Minnesota's Peace Officer Standards and Training (POST) Board recently presented changes to policy governing police and sheriff's departments for review by the Minnesota Office of Administrative Hearings. Two and a half years after Derek Chauvin killed George Floyd on May 25, 2020, and eighteen months after Chauvin was convicted of murder and manslaughter and sentenced to 22.5 years in prison, limited structural reforms are being considered.
As reported in the Minnesota Reformer by Deena Winter, these policy changes were first proposed in April 2022. Since then, over 1600 public comments have been received by the POST Board. Several issues are at hand: disclosure of behavior and policy violations by officers, rules concerning affiliation with extremist organizations, and an increase in the POST board's power to remove cops for misconduct, even if not convicted.
"Brian Peters, executive director of the Minnesota Police and Peace Officers Association — representing 10,000 public safety officials — said 92% of their members who responded to a survey have concerns about the proposed rules."

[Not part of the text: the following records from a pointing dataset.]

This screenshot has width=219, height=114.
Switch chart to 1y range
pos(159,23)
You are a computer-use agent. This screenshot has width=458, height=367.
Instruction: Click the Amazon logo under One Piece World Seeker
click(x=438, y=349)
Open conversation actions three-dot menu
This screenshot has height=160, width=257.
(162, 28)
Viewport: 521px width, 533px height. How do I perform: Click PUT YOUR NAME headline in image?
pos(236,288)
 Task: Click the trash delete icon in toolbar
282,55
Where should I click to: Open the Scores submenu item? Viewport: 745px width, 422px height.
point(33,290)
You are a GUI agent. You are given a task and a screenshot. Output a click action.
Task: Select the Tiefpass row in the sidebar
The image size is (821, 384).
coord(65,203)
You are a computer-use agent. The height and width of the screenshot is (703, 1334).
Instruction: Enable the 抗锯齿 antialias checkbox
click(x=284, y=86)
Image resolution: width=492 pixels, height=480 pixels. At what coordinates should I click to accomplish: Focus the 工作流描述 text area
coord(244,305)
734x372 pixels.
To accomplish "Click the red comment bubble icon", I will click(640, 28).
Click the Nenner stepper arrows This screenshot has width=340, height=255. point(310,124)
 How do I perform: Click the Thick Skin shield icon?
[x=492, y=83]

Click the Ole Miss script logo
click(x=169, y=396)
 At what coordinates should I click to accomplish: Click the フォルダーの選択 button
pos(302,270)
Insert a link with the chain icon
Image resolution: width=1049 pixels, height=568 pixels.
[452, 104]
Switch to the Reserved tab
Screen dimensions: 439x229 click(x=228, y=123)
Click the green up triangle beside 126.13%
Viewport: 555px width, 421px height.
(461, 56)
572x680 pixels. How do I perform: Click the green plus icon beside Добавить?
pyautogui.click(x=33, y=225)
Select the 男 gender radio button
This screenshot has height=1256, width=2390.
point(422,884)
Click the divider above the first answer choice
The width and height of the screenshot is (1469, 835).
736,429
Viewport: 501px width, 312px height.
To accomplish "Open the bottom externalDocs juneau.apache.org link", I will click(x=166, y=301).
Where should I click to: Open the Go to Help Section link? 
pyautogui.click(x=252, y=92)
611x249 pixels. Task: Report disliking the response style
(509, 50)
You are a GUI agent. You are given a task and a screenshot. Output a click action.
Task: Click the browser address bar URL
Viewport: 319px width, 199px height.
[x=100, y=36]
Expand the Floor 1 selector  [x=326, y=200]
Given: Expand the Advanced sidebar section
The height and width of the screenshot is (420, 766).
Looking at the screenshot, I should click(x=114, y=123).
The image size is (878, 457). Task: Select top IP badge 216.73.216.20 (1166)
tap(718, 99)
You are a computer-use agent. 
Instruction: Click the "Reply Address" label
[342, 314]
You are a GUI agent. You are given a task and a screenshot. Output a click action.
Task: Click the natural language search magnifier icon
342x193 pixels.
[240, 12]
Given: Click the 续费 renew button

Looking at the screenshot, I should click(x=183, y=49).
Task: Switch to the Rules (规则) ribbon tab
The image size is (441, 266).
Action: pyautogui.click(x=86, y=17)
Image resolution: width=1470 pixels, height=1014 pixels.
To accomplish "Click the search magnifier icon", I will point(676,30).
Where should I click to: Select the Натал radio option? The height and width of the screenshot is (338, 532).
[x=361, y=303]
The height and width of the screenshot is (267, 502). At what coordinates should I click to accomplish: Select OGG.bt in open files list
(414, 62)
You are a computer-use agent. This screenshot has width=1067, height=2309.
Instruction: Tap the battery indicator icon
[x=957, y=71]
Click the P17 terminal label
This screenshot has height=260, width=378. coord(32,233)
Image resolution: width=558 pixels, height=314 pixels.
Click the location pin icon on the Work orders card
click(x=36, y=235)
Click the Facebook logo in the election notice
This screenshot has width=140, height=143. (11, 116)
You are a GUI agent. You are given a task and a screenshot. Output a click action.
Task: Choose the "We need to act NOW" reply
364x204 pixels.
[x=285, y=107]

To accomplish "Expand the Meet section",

Predictably, Peters, like police unions across the country, argues the unfounded narrative that calls to defund the police have made officers and society less safe and the police department victims of some giant conspiracy. Defund the police calls for redirecting municipal, federal, county, university, and state budgets toward community safety – housing, education, mental health, and public transportation, to name a few examples. More on that another time.
This myth about defunding police has provided politicians, pundits, and other pontificators to paint police accountability and community-defined safety as the threat. This is intentional misdirection from bloated budgets for urban warfare conducted by officers who often do not live in the neighborhoods they police and do not prevent or solve crimes in significant numbers.
When the police claim to be victims, you know that script writers for Blue Bloods are ready for a new episode idea or similar minds are on contract for damage control while journalists are in the crossfire.
The concerns about the new proposals also include conservative and religious freedom groups. Renee Carlson, a spokesperson for these groups, argues that "the rules violate officers' due process and have a preference for "one set of perspectives over another," also known as "viewpoint discrimination," a violation of the First Amendment. The rule could be used to attack people with sincerely held, religious-based opinions that are critical of "prevailing culture practices" with regard to marriage and sexuality, she said. Another uncanny and astounding point of contention is the claim that prosecutors "over-disclose" the records of police officers. Why not? And especially when past decisions or actions might be significant for the case at hand.
What that sounds like to me is that it is legal to discriminate – as long as you are a protector of laws and keeper of the peace. Who's the law, and who's order? I want to see police officers snitch on each other like they are always begging the public to do.
What does over-disclosure mean in a court of law? When are police officers citizens? When and why should they have the right to privacy? As an officer for public safety, how safe is it for communities that officers believe do not have the same rights as everyone else? Are officers who believe white people and European culture superior to all other cultures safe for non-white people to interact with? Can officers who believe that homosexuality is a sin and gay people will go to a place called hell after they die create safety for the LGBTQ community?
With regards to police officers and white nationalist beliefs, "Fridley Police Chief Brian Weierke, president of the Minnesota Chiefs of Police Association, said the rule banning applicants or officers from participating in or supporting white supremacist, hate or extremist groups needs to be more clearly defined, so the rule isn't "weaponized."
Carver County Sheriff Jason Kamerud said the new rules would hurt recruitment efforts, even as law enforcement nationwide has struggled to recruit and retain officers the past couple of years due to "protests," the pandemic, and "political rhetoric calling for defunding police."
One would think that the management structure of law enforcement workers would want to do everything possible to root out white supremacists in their ranks in an open, transparent, and well-reported manner. It would be simply disingenuous to re-frame the rejection of this proposal because of their supposed negative effect on recruitment.
The consequences of increased budgets for urban warfare translate into decreased budgets for social infrastructures and programs. Increased policing budgets are violent for the communities who have to live the everyday experiences of police officers who act as if they are above the law, protected by laws like "qualified immunity," negotiated by the only unions that capitalism accepts as necessary. The labor union laws that protect police are created, implemented, and protected by pro-punishment and pro-prison legislatures that ensure they will not be held liable or accountable. According to a federal court in Florida, officers do not have a Constitutional duty to protect others. This may not be a bad thing; or news to many.
After the two administrative law judges review the proposals, specifically, the jurisdictional authority of the Board and "whether [the proposals are] needed and reasonable," public feedback is the last step before implementation.